# ACTION ITEM
Across the records below, report how many lines include the word "label", stating the number alone.

# DATASET EXCERPTS
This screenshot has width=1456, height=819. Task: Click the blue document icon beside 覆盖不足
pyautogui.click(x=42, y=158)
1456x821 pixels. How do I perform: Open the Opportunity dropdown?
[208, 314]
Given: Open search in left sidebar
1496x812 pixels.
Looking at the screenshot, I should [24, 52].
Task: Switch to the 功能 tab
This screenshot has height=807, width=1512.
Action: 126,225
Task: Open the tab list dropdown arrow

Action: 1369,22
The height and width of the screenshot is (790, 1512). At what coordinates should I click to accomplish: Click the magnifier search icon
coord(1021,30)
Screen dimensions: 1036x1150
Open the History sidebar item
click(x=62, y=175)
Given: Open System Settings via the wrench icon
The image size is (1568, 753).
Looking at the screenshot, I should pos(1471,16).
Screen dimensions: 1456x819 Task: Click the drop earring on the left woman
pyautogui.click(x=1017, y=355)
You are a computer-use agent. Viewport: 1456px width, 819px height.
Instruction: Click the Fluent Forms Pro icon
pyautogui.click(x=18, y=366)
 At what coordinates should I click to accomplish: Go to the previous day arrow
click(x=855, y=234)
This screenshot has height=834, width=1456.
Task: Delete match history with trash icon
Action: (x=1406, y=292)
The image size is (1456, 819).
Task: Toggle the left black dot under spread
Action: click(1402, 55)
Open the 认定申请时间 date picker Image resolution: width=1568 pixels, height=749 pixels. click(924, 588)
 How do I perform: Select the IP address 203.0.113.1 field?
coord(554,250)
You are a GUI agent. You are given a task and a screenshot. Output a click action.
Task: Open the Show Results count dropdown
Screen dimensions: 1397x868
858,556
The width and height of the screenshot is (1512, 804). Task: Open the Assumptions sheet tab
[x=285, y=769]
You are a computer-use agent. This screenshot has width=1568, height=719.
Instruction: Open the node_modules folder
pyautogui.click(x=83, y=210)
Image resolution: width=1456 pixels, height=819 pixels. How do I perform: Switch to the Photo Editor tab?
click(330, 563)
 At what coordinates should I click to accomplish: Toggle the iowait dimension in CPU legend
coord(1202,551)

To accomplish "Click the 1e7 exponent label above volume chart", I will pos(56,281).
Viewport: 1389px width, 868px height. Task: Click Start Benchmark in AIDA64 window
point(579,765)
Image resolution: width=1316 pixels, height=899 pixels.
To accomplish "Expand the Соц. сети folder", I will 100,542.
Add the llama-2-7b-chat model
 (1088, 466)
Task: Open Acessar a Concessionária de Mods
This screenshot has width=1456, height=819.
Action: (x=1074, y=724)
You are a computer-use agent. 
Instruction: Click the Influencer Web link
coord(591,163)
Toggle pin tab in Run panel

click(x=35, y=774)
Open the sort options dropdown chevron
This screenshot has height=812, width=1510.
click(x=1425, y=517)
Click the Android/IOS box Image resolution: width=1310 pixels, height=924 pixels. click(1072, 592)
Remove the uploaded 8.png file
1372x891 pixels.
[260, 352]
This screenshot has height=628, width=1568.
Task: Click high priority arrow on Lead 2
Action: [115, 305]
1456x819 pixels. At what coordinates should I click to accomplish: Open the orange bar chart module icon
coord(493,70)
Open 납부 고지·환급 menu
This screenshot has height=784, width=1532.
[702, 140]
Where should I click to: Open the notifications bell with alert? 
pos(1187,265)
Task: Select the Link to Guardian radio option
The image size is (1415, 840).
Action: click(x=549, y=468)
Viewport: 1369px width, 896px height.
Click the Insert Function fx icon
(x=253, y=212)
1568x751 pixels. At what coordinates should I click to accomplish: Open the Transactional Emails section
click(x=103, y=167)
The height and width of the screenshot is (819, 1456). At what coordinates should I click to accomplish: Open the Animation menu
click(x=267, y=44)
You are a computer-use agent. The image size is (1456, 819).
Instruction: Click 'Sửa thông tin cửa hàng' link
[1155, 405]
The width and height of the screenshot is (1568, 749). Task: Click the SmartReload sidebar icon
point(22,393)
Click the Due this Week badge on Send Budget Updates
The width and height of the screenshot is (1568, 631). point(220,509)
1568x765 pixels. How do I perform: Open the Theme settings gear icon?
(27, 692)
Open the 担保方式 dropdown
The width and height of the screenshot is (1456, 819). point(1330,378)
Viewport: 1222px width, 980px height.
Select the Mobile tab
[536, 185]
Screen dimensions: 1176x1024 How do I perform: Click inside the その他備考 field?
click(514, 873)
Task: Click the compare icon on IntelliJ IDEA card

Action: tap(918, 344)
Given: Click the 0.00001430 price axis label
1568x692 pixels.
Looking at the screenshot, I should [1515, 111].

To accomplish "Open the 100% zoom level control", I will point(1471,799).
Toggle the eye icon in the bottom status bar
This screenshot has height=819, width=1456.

# RESULT OF THE TASK
2